CELEBRATION OF ST CANICE”S FEAST DAY WITH BISHOP TERRY BRADY
Bishop Terry recalled the Irish roots of this parish and urged all of us here at St Canice’s to better understand the story of this sixth century patron saint told in part in the nearly century-old beautiful stained glass windows behind the main altar.
St. Canice who is sometimes called Kenneth was born in Ireland in 515 AD and is famous in both Ireland and Scotland.
He tended his father’s flocks as a young boy. But when Canice grew up, he felt that God was calling him and went to Wales to study for the priesthood. After he became a priest, Canice went to visit Rome to get the blessings of the Pope.
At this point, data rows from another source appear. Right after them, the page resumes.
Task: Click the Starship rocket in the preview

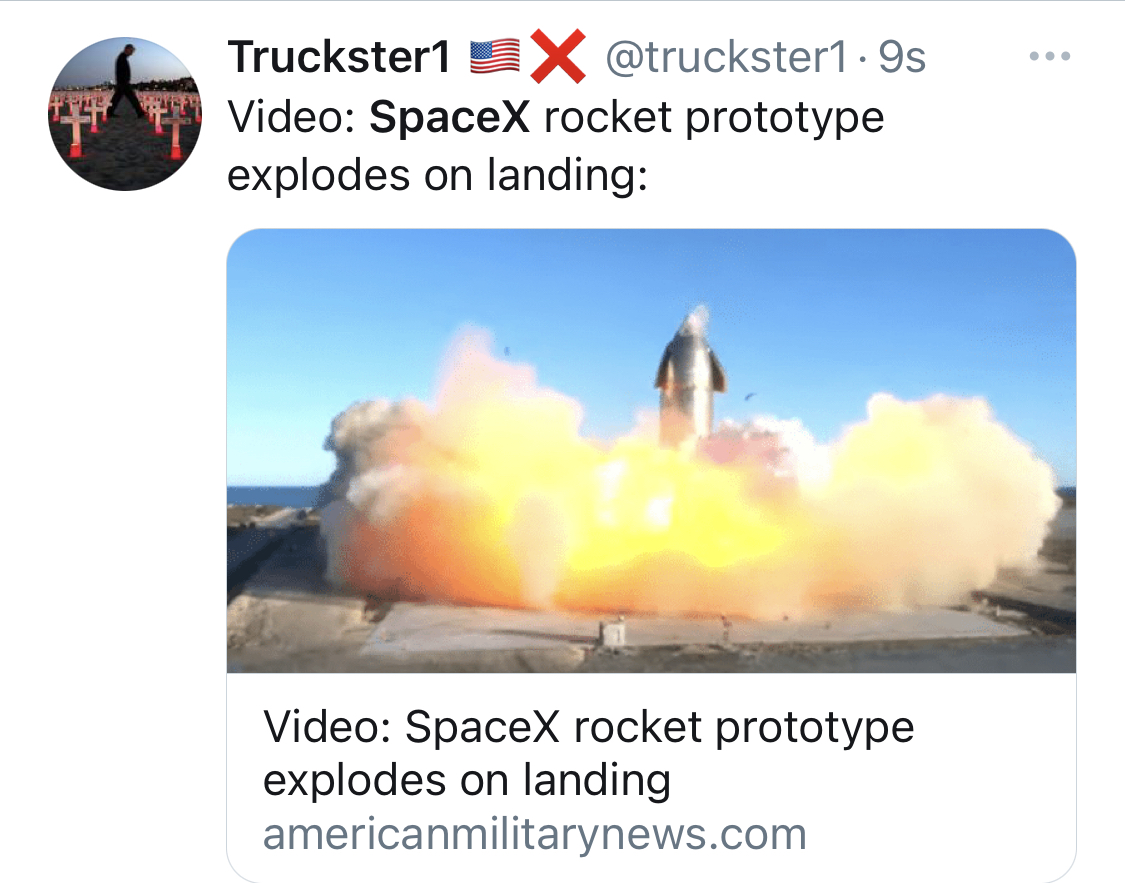Action: click(689, 377)
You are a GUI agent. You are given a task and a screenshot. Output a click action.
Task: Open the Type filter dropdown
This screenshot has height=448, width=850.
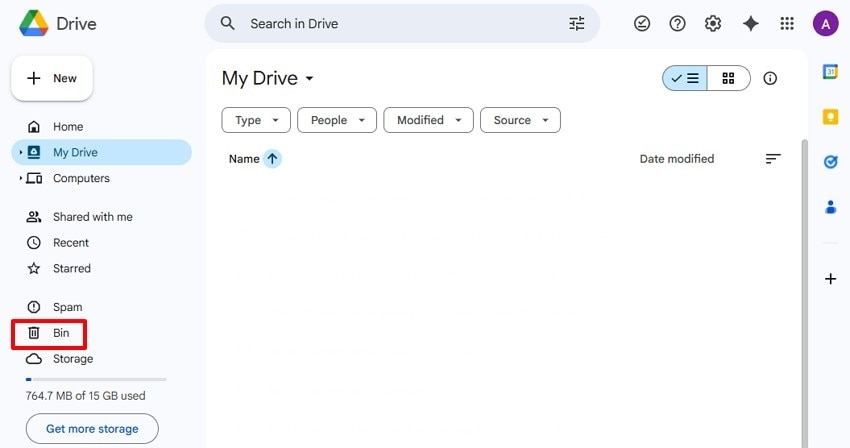point(256,120)
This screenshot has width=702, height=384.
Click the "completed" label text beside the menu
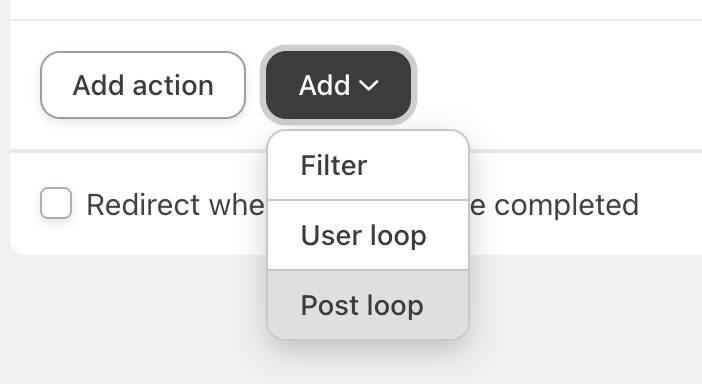tap(566, 205)
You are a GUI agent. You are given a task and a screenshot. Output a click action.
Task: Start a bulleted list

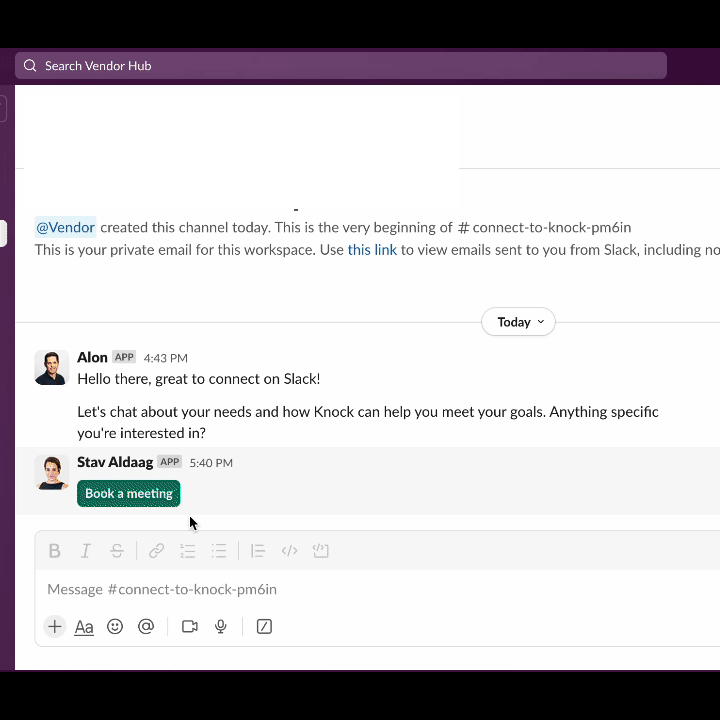tap(219, 550)
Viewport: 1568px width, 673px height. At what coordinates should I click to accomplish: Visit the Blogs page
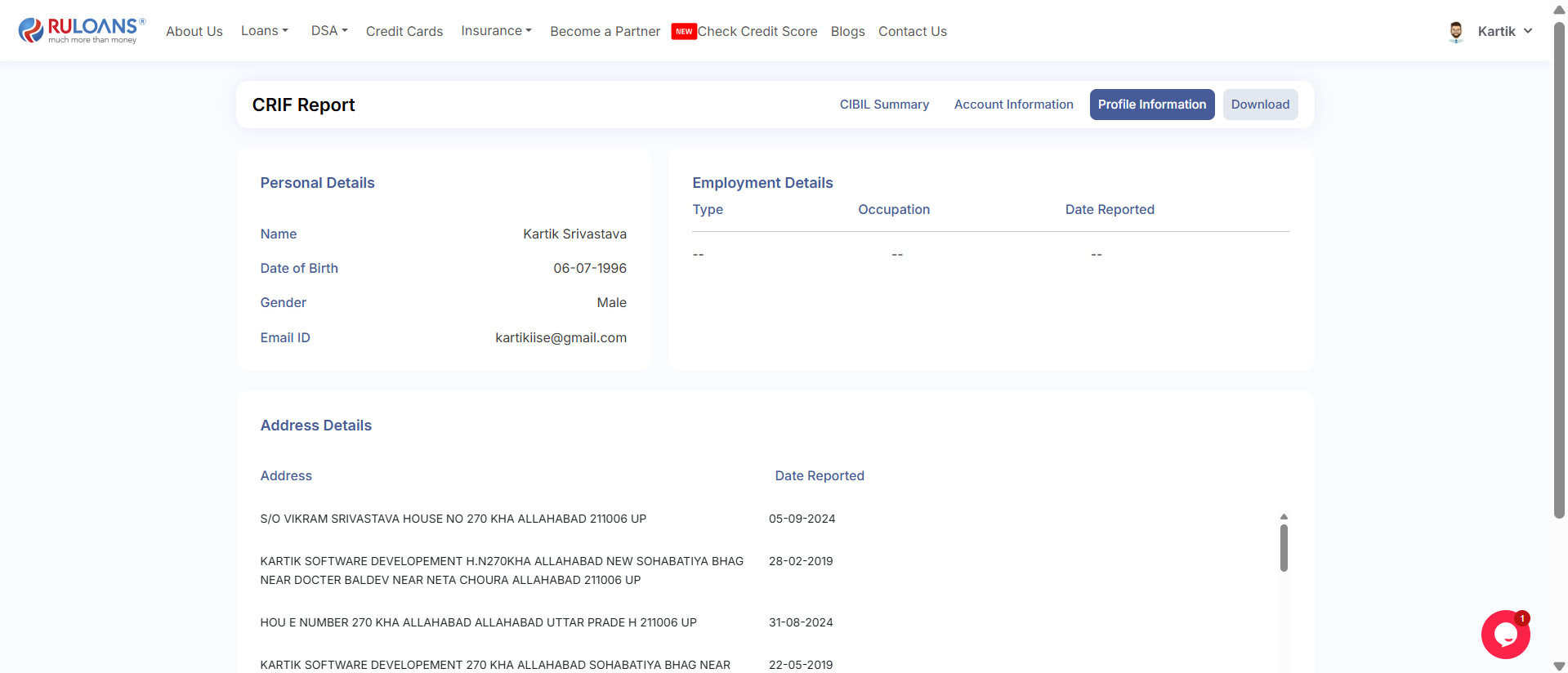847,32
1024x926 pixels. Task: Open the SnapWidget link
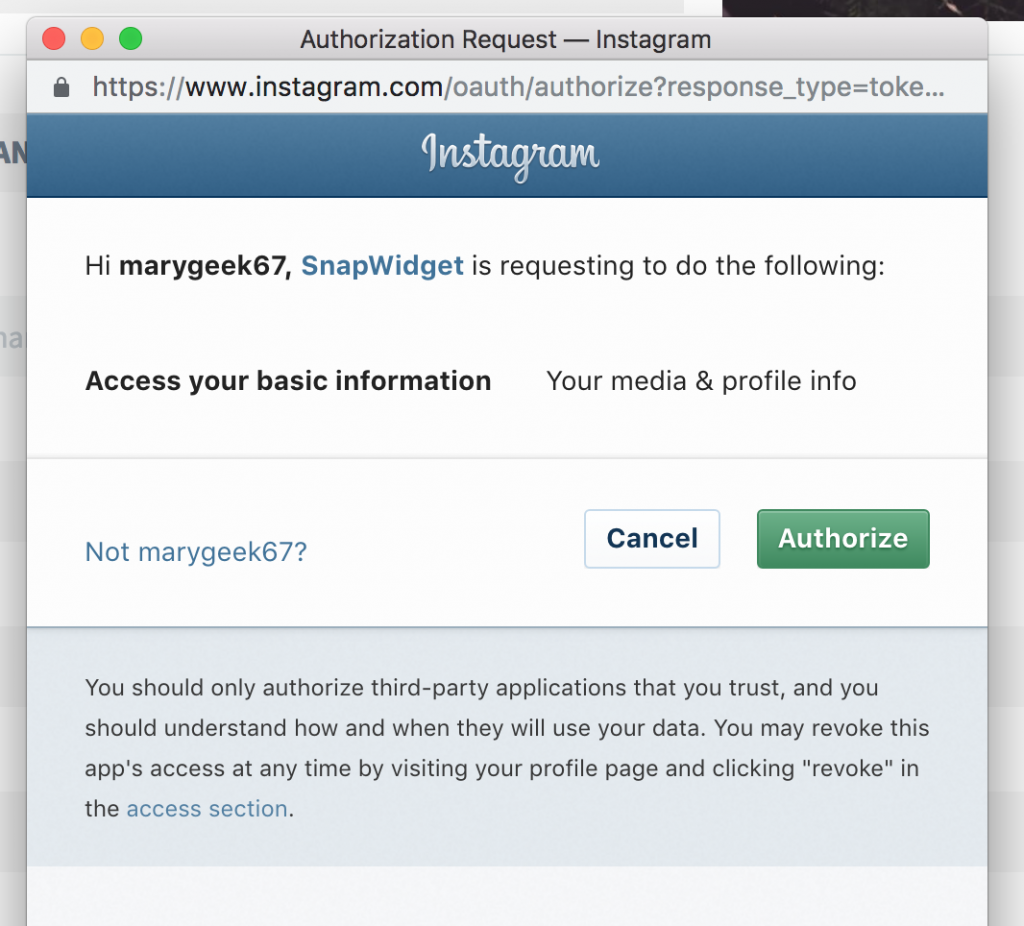[x=381, y=266]
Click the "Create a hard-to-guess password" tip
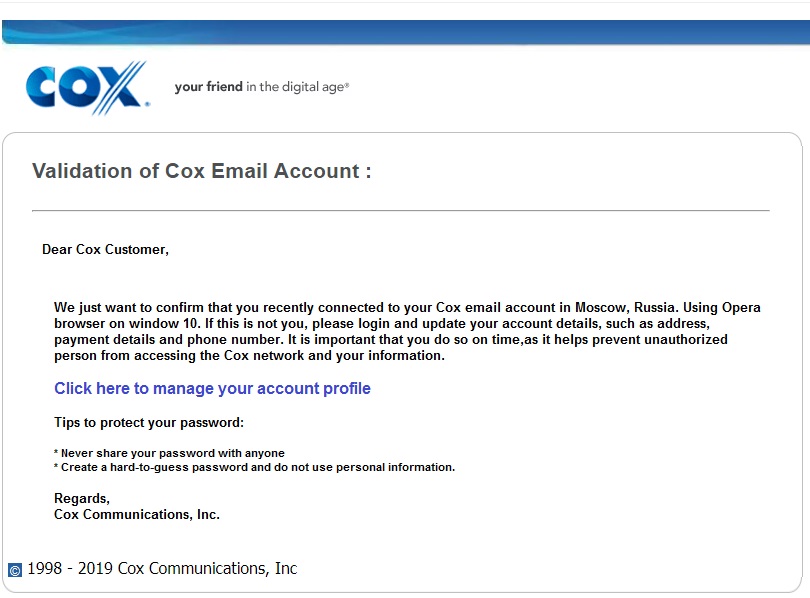This screenshot has width=810, height=598. click(255, 467)
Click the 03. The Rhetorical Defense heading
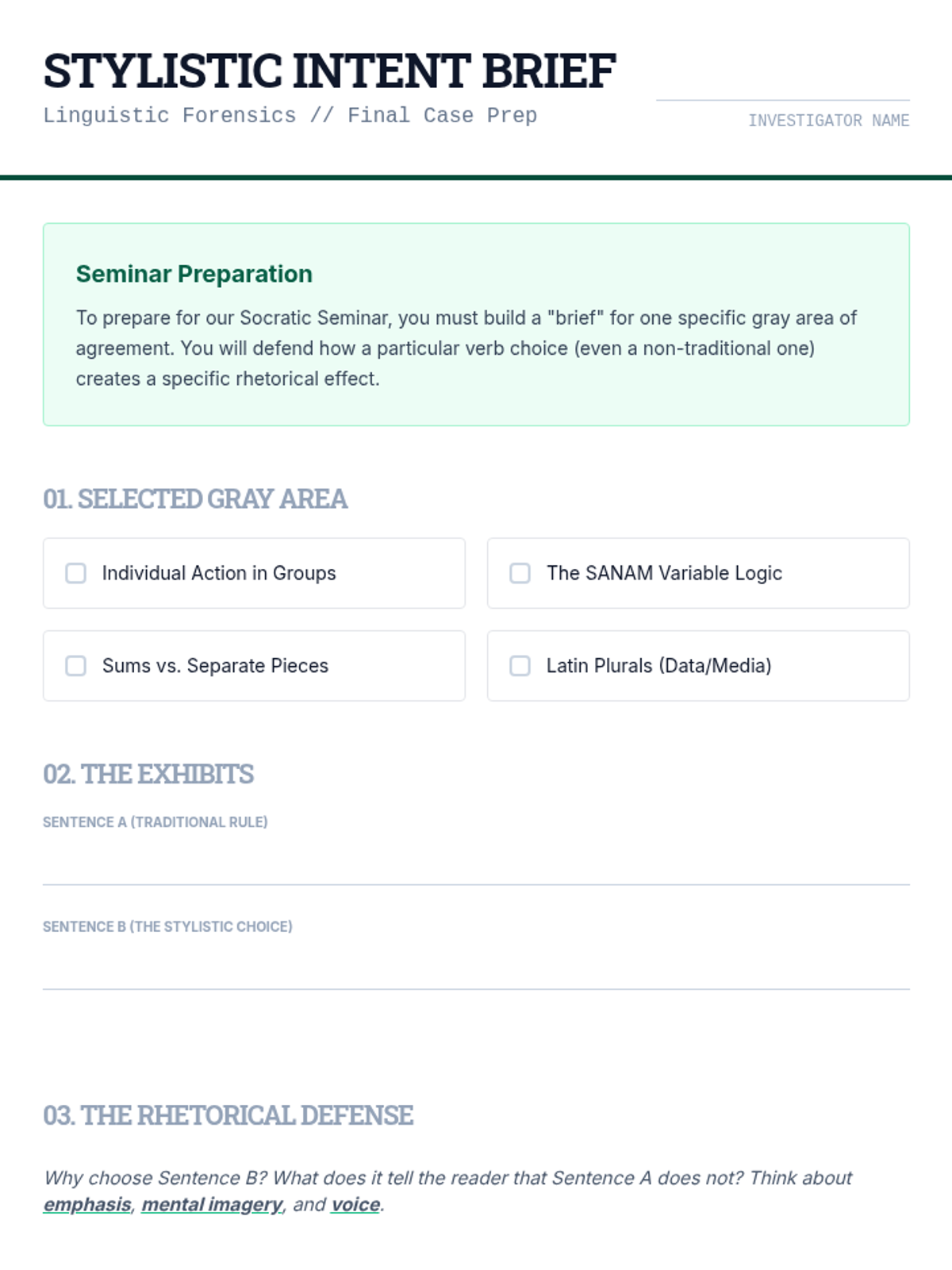Image resolution: width=952 pixels, height=1270 pixels. click(x=228, y=1115)
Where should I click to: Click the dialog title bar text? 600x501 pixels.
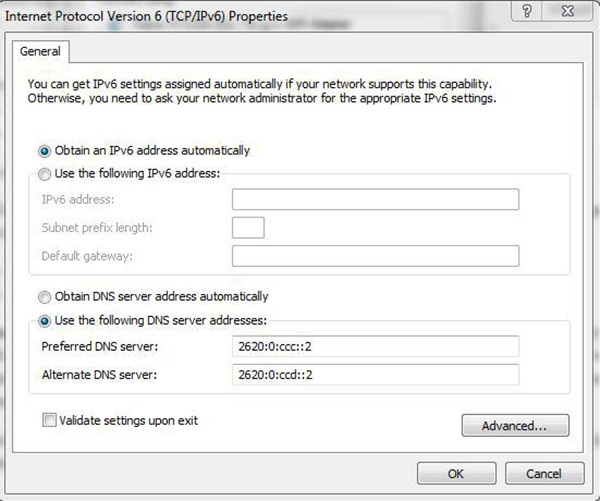pyautogui.click(x=146, y=16)
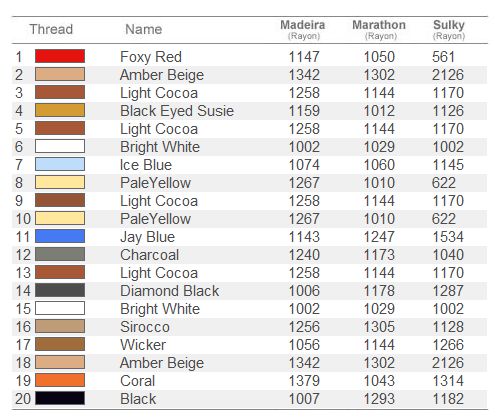Select the Coral orange swatch
Screen dimensions: 500x420
click(x=60, y=380)
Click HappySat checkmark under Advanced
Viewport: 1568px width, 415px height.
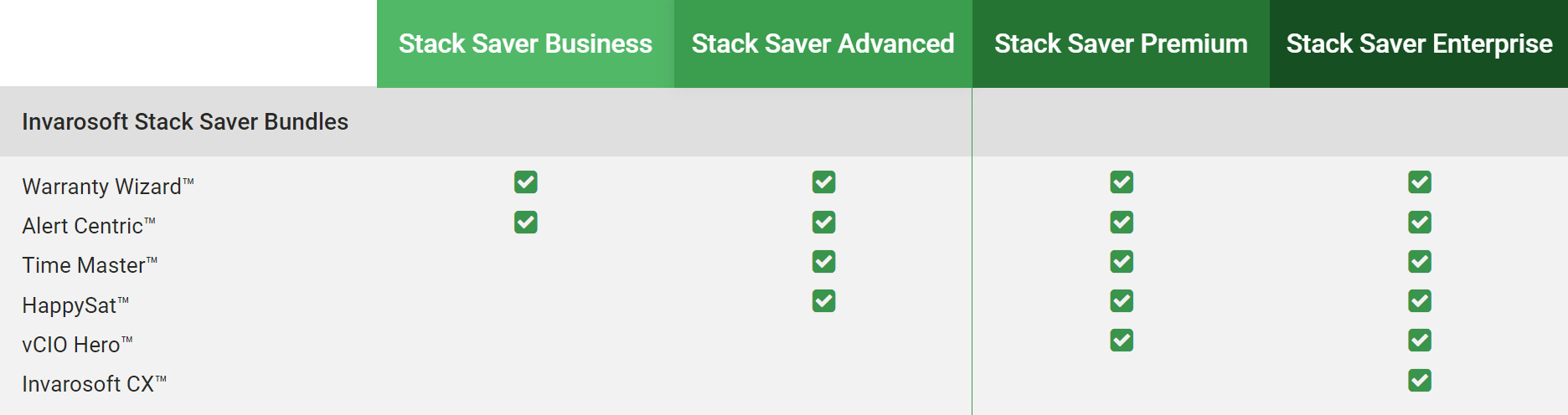point(823,301)

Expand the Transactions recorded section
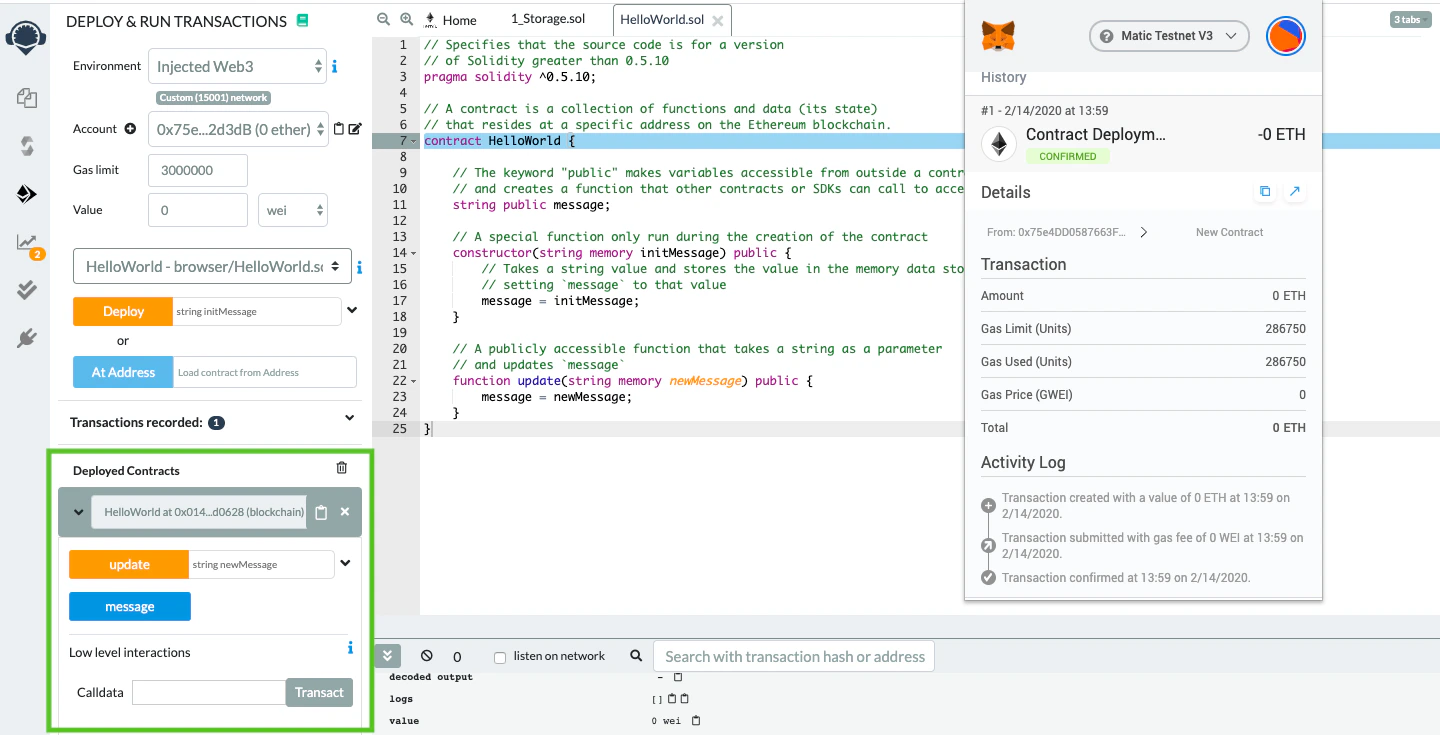coord(349,418)
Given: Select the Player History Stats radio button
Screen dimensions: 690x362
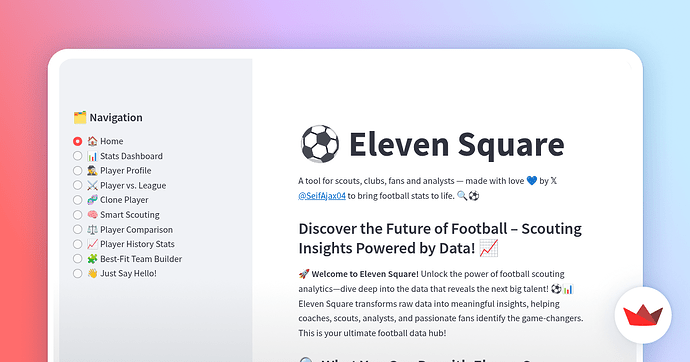Looking at the screenshot, I should pos(77,244).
He then returned to Ireland to study further at the school of St. Finnian where he became good friends with three other Irish saints – Kieran, Comgall and Columba.
After preaching throughout Ireland, St. Canice went with St. Columba to Scotland on a mission to the pagan King Brude.
This made the king angry and he seized his sword to strike the two missionaries. St. Canice made the sign of the cross, and a miracle took place. The king’s hand was suddenly paralyzed, and the saints were saved.
St. Canice and St. Columba were always close friends. Once Columba was sailing with some companions and Canice was far away in his monastery in Ireland.
Suddenly he became aware that Columba was in great danger at sea. He jumped up from the dinner table and ran to church to pray for his beloved friend.
Out at sea, Columba cried to his frightened companions: “Don’t be afraid! God will listen to Canice. Right now he is running to church with only one shoe on to pray for us!” The Lord did listen to St. Canice’s prayer and they were saved.
THIS STORY IS ILLUSTRATED IN THE CENTRE WINDOW. COME UP AND TAKE A CLOSER LOOK!
Although Canice and Columba often worked in different places, they knew that prayer is a powerful expression of friendship.
St. Canice started several monasteries and converted many nonbelievers. He became famous for preaching the Gospel with much love and joy.
Even more, he became well-known for the perfect way in which he himself practised the teachings of Jesus. He died in 600 AD.